Most complex engineering components experience varied loading in use. We conducted successive experiments of cyclic tensile deformation followed by electron-backscattered diffraction imaging of the same area on each of several magnesium alloy (ZM) sample to investigate the microstructure and texture evolution during cyclic loading. In this way we correlated the evolving deformed microstructure of cyclically loaded magnesium to the initial grain orientations. To investigate the effects of the strain path, the behaviour of samples with and without pre-compression was compared. Twins can propagate from grain to grain and twin chains will form in the material without any pre-deformation. Twin chains are a result of twin transmission at grain boundaries and twin transmission frequency decreases with increasing grain boundary angles. In the absence of pre-compression, the extension twin fraction rises from 0.003 to 0.019 after two cycles of tensile loading to a strain of 0.03, after which it changes only slightly as strain is increased. Twin chains in the pre-compressed specimen are activated without any obvious dependence on the matrix orientation. The fraction of extension twinning is 0.2 for the pre-compressed specimen. After a cycle of tensile loading to a total plastic strain of 0.015, 90% of the extension twins undergo detwinning. The detwinning starts just after reverse loading. Secondary twins forming within primary twin interfaces start to nucleate in the microstructure of the pre-compressed material at an early stage (at plastic strain values of 0.056). This is different from the nucleation of secondary twins in the material without pre-compression that occurs at a strain of 0.104. The early formation of secondary twinning is due to the presence of residual primary twins in the microstructure of the pre-compressed material as a result of detwinning of the initial twins.
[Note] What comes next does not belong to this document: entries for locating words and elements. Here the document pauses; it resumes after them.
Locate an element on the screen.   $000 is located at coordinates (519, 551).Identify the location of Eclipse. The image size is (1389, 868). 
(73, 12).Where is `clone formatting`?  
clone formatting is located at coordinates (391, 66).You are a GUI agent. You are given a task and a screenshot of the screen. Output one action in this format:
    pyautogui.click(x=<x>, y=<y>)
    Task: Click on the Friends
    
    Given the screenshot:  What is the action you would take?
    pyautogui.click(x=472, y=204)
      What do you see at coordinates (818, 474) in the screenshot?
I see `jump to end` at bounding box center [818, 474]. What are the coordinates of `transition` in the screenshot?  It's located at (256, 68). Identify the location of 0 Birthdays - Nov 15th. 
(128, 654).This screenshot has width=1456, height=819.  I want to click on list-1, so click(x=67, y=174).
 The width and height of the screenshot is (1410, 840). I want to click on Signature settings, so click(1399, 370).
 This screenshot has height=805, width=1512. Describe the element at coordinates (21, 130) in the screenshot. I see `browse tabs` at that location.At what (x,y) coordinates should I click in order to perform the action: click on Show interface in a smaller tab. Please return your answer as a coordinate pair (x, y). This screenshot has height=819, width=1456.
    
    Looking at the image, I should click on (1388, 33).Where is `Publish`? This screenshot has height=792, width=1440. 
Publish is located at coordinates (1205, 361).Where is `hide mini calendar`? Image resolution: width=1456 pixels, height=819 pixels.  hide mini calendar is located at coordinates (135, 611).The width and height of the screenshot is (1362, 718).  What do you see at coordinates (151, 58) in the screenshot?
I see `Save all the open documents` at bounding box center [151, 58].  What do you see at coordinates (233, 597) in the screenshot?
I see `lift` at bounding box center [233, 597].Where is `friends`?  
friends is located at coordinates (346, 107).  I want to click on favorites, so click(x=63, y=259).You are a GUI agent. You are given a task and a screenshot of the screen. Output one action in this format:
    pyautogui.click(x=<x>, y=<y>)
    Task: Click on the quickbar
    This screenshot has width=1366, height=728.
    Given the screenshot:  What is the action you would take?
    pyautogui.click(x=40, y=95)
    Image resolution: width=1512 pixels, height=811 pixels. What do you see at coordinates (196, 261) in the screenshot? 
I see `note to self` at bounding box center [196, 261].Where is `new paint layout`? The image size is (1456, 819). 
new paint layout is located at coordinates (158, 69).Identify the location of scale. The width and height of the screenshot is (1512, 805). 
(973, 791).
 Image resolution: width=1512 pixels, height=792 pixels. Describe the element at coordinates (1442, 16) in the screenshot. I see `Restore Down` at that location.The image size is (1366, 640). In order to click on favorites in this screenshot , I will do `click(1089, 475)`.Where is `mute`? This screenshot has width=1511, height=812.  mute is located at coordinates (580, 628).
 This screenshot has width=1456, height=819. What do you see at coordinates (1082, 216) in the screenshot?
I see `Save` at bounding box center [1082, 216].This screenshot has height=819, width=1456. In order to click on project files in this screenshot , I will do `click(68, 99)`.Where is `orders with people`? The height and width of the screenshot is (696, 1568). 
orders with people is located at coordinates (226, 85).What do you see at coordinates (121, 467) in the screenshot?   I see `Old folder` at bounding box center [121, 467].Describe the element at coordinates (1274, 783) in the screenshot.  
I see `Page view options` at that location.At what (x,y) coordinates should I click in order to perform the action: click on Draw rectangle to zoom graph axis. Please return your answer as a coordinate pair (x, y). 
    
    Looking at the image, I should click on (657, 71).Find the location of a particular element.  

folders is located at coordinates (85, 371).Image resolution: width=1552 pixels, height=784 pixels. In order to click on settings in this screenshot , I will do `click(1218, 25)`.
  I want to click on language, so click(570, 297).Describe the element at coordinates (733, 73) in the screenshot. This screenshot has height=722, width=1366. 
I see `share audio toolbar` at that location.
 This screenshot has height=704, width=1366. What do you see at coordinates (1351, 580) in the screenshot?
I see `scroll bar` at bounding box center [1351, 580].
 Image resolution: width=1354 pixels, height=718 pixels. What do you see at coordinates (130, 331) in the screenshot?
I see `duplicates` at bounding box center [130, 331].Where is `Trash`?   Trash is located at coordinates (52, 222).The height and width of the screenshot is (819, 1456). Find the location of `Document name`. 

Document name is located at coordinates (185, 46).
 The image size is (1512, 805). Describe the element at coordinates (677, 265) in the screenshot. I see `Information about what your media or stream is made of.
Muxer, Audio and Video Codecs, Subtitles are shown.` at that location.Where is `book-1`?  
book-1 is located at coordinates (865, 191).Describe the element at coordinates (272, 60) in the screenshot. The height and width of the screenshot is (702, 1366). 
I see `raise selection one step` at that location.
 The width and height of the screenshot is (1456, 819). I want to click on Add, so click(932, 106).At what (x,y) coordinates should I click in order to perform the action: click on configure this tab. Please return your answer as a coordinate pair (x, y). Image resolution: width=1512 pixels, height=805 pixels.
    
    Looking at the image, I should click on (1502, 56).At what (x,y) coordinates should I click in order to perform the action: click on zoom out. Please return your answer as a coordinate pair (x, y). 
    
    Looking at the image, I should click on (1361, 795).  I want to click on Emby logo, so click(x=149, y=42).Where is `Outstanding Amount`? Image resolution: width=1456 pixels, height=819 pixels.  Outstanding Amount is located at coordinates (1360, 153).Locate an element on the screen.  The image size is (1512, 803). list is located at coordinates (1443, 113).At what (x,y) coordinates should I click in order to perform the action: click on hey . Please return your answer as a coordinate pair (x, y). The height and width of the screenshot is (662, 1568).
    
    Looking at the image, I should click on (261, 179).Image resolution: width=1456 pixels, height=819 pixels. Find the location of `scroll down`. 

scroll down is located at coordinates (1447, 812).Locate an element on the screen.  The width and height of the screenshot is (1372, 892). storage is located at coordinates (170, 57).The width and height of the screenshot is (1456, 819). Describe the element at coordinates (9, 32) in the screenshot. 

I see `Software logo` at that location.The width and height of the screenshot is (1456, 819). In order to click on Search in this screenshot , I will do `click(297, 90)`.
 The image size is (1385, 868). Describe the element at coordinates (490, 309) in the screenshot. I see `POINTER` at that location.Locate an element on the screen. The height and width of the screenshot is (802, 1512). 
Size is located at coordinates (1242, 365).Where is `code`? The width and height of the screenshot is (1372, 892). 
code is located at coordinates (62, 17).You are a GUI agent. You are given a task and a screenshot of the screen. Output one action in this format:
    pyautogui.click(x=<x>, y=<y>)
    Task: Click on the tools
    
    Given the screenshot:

大多数复杂的工程组件在使用中都会承受不同的负载。我们进行了循环拉伸变形的连续实验，然后对几种镁合金 (ZM) 样品中的每一个进行了相同区域的电子背散射衍射成像，以研究循环加载过程中的微观结构和织构演变。通过这种方式，我们将循环加载的镁的演变变形微观结构与初始晶粒取向相关联。为了研究应变路径的影响，比较了有和没有预压缩的样品的行为。双胞胎可以从谷物传播到谷物，双链将在材料中形成而没有任何预变形。双链是晶界处双传输的结果，双传输频率随着晶界角度的增加而降低。在没有预压缩的情况下，拉伸孪晶分数在两个拉伸加载循环后从 0.003 上升到 0.019，应变为 0.03，此后随着应变的增加，它的变化很小。预压缩试样中的双链被激活，对基体方向没有任何明显的依赖性。预压缩试样的拉伸孪晶分数为 0.2。经过一个循环拉伸加载至 0.015 的总塑性应变后，90% 的拉伸孪晶发生解孪晶。在反向加载后立即开始解缠。在初级孪晶界面内形成的次级孪晶在早期开始在预压缩材料的微观结构中成核（塑性应变值为 0.056）。这与在应变为 0.104 时发生的没有预压缩的材料中二次孪晶的成核不同。二次孪晶的早期形成是由于初始孪晶的去孪晶导致预压缩材料的微观结构中存在残余的初生孪晶。